WHAT THE TASK REQUIRES: Duplicate the lines of the material below, starting at the line that contains "Given: Click the red" and ending after the line that contains "Action: pyautogui.click(x=110, y=39)". Include both of those lines.

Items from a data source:
************
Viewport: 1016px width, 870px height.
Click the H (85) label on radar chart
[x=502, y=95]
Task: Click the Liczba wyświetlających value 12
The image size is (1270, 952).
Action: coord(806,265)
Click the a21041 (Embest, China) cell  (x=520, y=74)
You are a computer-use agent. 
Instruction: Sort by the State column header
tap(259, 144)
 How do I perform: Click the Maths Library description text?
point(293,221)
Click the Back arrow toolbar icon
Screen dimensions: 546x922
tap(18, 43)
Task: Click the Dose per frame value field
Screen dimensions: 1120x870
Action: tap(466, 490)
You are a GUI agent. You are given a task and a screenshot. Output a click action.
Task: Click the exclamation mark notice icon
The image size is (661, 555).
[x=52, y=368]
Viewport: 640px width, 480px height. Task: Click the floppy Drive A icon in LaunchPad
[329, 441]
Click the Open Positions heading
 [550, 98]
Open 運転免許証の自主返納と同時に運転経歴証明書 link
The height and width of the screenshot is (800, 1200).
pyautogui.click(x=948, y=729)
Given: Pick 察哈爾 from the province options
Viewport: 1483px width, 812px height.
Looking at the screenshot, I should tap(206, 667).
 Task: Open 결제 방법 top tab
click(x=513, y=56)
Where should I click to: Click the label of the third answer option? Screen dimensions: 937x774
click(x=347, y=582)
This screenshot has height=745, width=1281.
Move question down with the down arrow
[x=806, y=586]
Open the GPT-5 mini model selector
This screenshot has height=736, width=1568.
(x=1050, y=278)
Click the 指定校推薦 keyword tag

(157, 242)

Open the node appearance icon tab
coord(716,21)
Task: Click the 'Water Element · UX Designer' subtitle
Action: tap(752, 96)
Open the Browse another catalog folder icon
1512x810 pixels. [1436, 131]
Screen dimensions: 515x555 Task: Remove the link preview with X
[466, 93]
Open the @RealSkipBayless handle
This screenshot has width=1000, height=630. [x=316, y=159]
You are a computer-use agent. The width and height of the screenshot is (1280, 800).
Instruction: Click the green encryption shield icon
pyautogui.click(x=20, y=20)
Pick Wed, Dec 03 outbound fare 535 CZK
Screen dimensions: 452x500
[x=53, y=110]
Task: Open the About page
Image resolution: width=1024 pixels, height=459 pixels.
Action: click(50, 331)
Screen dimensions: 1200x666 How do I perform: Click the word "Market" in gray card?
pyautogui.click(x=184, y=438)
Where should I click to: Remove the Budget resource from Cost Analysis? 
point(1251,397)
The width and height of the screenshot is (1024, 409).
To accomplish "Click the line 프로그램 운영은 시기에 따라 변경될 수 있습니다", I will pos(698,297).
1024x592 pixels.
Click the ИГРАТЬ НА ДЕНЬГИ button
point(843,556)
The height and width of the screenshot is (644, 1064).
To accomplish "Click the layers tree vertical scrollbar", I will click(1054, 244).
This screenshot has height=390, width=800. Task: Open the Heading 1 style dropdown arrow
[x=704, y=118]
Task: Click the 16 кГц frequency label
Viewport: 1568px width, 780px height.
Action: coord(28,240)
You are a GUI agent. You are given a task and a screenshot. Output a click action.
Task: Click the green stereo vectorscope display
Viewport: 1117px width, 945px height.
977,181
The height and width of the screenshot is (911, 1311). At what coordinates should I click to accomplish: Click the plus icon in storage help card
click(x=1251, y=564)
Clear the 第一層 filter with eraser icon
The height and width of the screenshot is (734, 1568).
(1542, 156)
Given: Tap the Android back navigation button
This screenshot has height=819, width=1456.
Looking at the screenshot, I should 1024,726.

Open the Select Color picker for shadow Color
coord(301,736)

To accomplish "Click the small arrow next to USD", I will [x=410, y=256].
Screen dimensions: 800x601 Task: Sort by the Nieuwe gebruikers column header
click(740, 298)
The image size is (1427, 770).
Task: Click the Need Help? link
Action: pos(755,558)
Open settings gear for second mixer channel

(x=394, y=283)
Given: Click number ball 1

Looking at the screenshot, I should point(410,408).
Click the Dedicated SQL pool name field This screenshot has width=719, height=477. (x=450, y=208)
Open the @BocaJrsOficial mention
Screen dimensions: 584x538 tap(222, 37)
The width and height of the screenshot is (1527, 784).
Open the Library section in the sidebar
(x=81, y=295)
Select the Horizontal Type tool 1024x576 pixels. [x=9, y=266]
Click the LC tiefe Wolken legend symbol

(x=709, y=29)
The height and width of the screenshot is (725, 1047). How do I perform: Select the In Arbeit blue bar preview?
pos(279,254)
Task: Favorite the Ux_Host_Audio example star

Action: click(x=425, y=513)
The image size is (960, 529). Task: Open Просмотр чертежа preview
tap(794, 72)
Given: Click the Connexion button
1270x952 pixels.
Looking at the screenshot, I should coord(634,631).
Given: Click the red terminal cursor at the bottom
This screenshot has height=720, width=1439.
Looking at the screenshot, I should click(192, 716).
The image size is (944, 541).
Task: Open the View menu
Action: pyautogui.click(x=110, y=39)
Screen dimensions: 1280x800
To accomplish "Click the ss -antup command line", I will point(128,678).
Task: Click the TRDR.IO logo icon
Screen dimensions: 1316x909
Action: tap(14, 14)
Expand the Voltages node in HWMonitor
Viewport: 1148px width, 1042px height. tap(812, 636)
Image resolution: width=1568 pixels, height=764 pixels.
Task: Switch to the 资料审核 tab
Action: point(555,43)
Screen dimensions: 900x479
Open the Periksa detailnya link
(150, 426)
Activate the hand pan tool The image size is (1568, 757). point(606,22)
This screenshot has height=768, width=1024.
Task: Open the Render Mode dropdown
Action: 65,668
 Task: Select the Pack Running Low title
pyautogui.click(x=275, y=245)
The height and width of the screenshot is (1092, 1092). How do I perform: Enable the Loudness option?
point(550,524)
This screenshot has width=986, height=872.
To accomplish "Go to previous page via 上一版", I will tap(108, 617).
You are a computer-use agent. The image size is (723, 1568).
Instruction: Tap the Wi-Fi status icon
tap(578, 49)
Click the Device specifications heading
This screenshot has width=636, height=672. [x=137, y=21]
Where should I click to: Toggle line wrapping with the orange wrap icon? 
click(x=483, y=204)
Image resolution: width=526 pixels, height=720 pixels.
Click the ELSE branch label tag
************
THE COMPLETED TASK:
Given: Click the red terminal cursor at the bottom
This screenshot has height=720, width=1439.
Looking at the screenshot, I should click(192, 716).
The image size is (944, 541).
Task: Open the View menu
Action: pyautogui.click(x=110, y=39)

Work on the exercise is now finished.